__Exercises__
**1)** Decide whether each statement agrees with the battalion history extract, answering yes or no and quoting the words of the extract that settle it: (a) The battalion reformed at Strathpine, Queensland, before its deployment to New Britain. (b) Allied intelligence's estimate of the Japanese forces on New Britain later proved too high. (c) The Australian 5th Division took over from the US 40th Division in November 1944.
**2)** Please return the part of the battalion history extract between "After this, the" and "leave and reorganisation.", inclusive, copied word for word.

After this, the 4th Brigade was assigned to the rear areas as the advance continued towards Madang. In April 1944, the 29th/46th arrived there and for the next four months they provided a garrison force, before finally, in September 1944, having been deployed for almost a year and a half, the battalion received orders to return to Australia for leave and reorganisation.

===New Britain===
After reforming at Strathpine, Queensland, the battalion was deployed to New Britain in January 1945 for its final campaign of the war. On New Britain, two brigades—the 6th and the 13th—from the Australian 5th Division had taken over from the US 40th Division in November 1944, and after landing at Jacquinot Bay, they had commenced a campaign designed to contain the Japanese forces stationed on the island. Allied intelligence had estimated these forces at around 38,000 personnel although it was later determined that this figure was closer to 93,000. As a result, it was decided to limit operations on New Britain to isolating the Japanese forces under General Hitoshi Imamura to their base in the Gazelle Peninsula, while wresting control of the main part of the island to the south of the line Wide Bay–Open Bay.

__Source data__
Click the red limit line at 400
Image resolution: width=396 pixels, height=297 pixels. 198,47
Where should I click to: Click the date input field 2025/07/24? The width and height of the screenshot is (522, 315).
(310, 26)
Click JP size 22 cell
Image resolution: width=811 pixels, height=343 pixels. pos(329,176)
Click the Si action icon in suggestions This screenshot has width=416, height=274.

__Exercise responses__
**1)**
(a) Yes: "After reforming at Strathpine, Queensland, the battalion was deployed to New Britain in January 1945"
(b) No: "Allied intelligence had estimated these forces at around 38,000 personnel although it was later determined that this figure was closer to 93,000."
(c) Yes: "two brigades—the 6th and the 13th—from the Australian 5th Division had taken over from the US 40th Division in November 1944"

**2)**
After this, the 4th Brigade was assigned to the rear areas as the advance continued towards Madang. In April 1944, the 29th/46th arrived there and for the next four months they provided a garrison force, before finally, in September 1944, having been deployed for almost a year and a half, the battalion received orders to return to Australia for leave and reorganisation.